Their profitability is solid, with net margin that has averaged 7.17% over the last five years and return on equity that’s averaged 17.47% over that period. It’s difficult to compare this to competitors because Ecolab is really in a class by themselves, but in absolute terms these are good numbers.
Ecolab is truly a global leader in their space. And the services and products they offer will likely remain in high demand for the long haul. Many of their systems and solutions are designed to save their clients money on a necessary service, which drives relationships.
The clients that purchase Ecolab’s products and services – many in the hospitality and foodservice industries – need to maintain a good reputation, as a problem with cleanliness or sanitation can quickly cause a larger problem.
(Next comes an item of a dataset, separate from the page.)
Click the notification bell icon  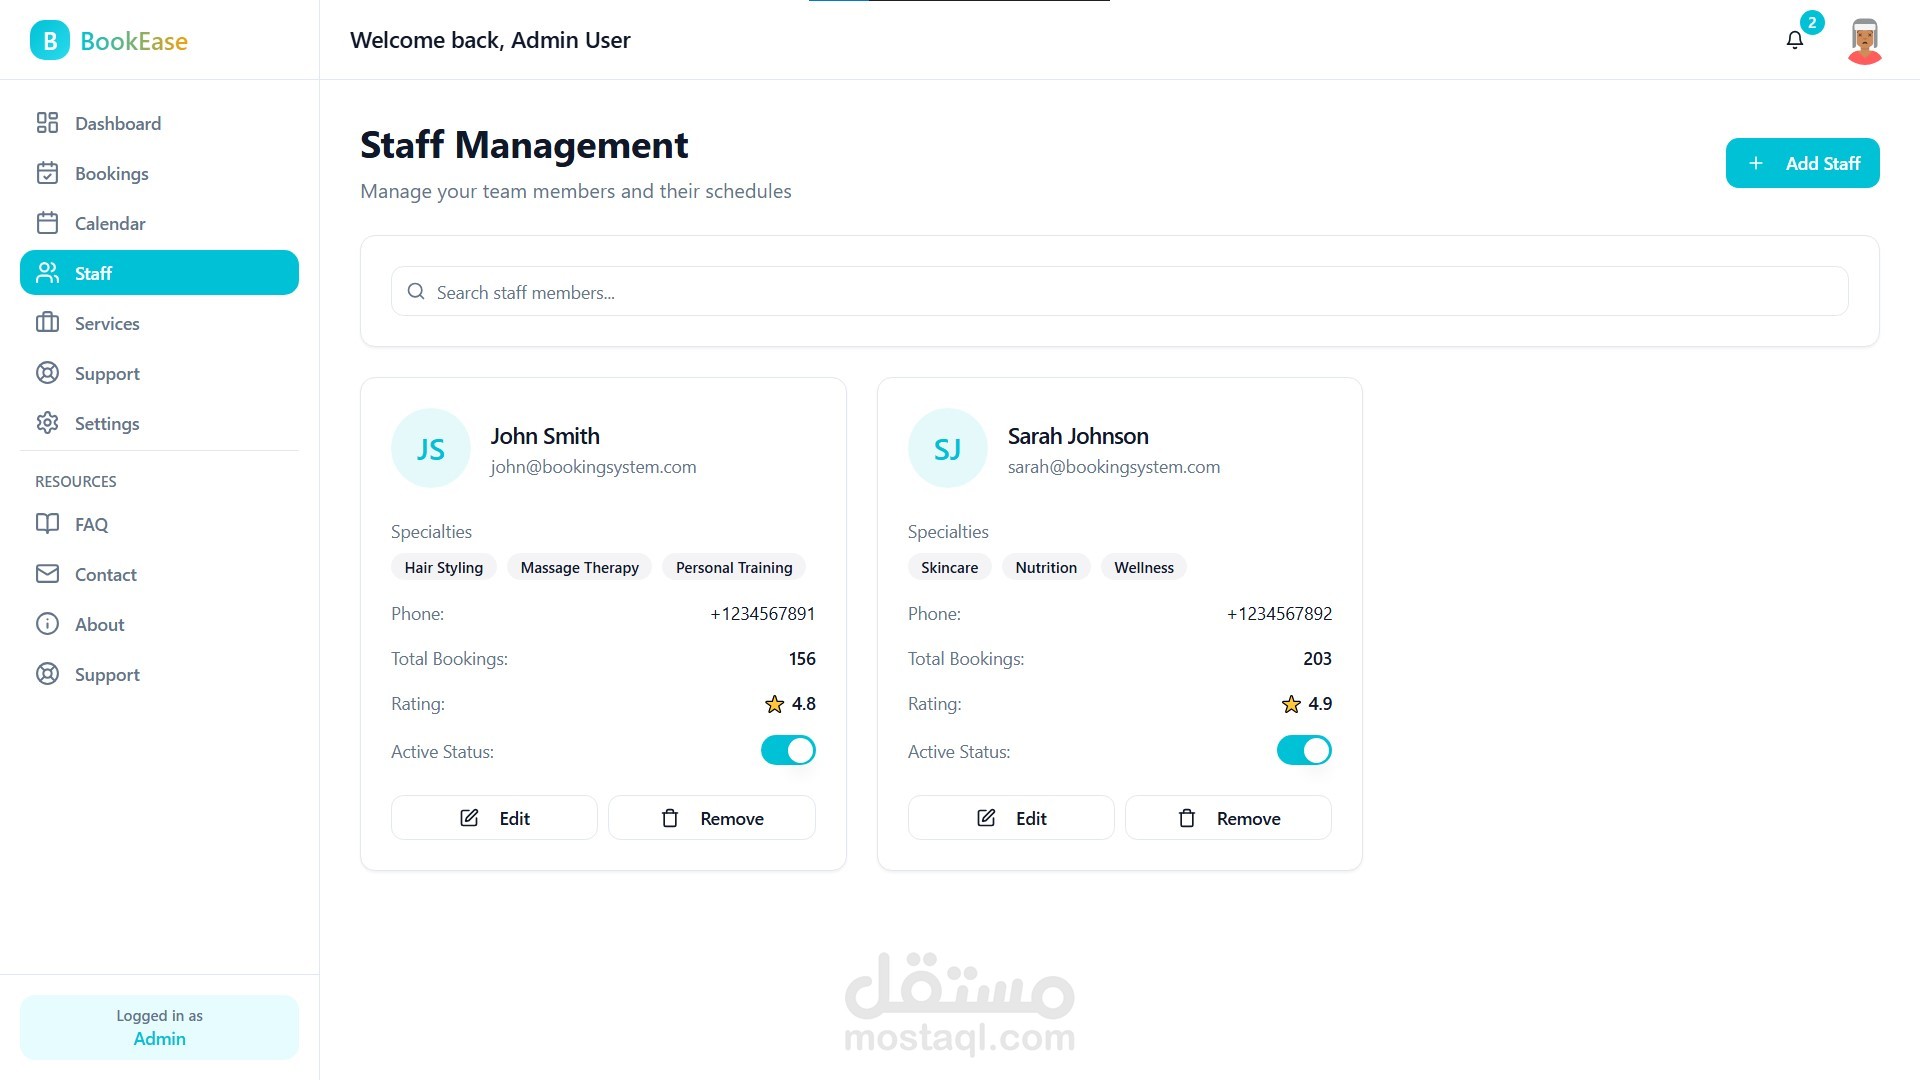tap(1794, 40)
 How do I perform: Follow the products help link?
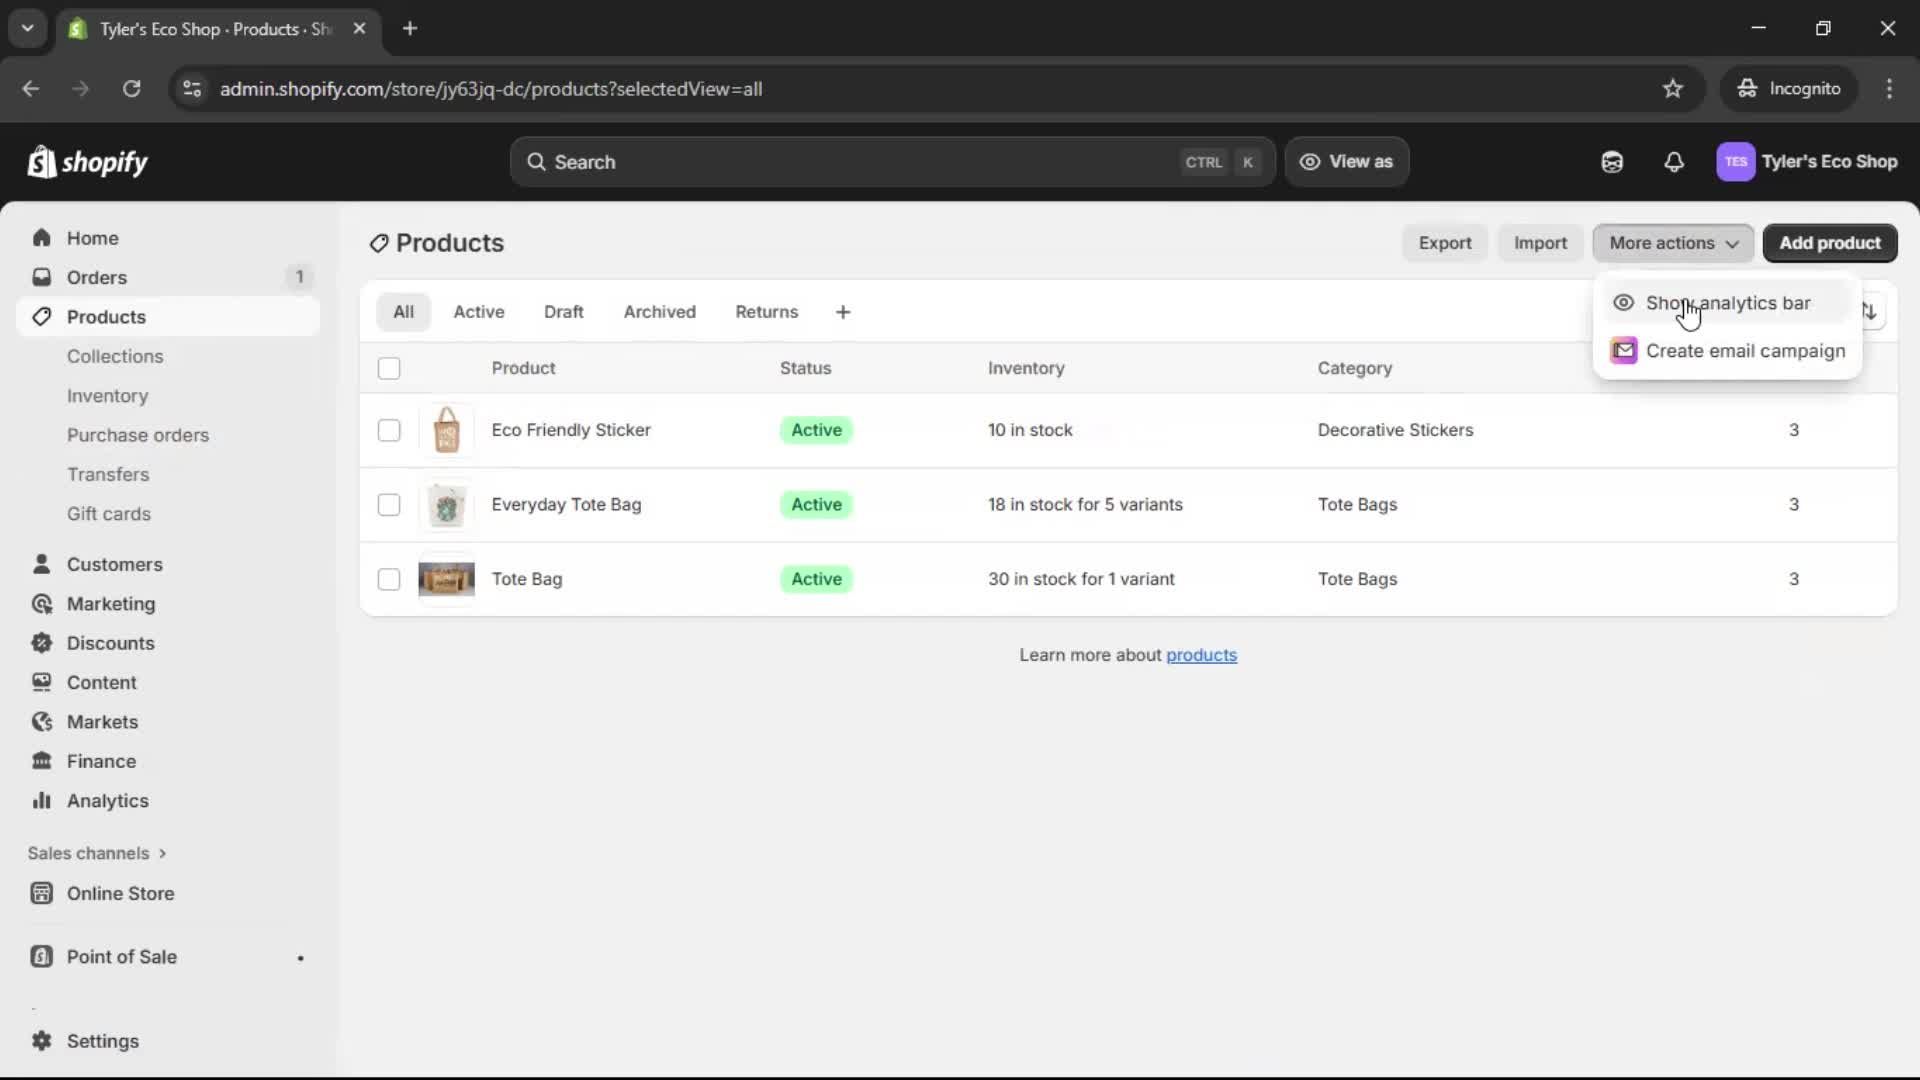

Thus, it’s unlikely that Ecolab’s stable revenue base will be impacted severely by any one change in the broader economy, assuming they continue to cultivate their business relationships and deliver on quality and price.
However, there are risks to consider here. Many of its end markets are exposed to macroeconomic changes, though, as aforementioned, Ecolab’s products are a necessary cost of doing business. As a global business, they also face some currency risk, though that’s true for most multinational companies. In addition, somewhat recent acquisitions of Champion and Nalco may be getting away from the company’s core competencies and add risk in the form of additional exposure to the energy sector.
The stock’s P/E ratio of 27.48 seems a bit rich here on the face of it, though this is a stock that typically trades at a rather rich premium – the five-year average P/E ratio is 29.6.
I valued shares using a two-stage dividend discount model analysis with a 10% discount rate and a growth rate of 12% for the first ten years, with a terminal growth rate of 8%. These rates seem appropriate for the business given its impressive track record and relatively stable performance right through the Great Recession. The DDM analysis gives me a fair value of $99.95 for this stock, indicating it’s roughly fairly valued.
Bottom line: Ecolab Inc. (ECL) is the global leader in the cleaning and sanitation market. Their growth is impressive and they’ve been generous in sharing that growth with shareholders in the form of rising dividend payments for almost three straight decades. The products and services they offer are ubiquitous and necessary, and their business model is built for recurring revenue. Ecolab seems like a great stock to potentially clean up your portfolio and deliver increasing dividends for the foreseeable future and beyond.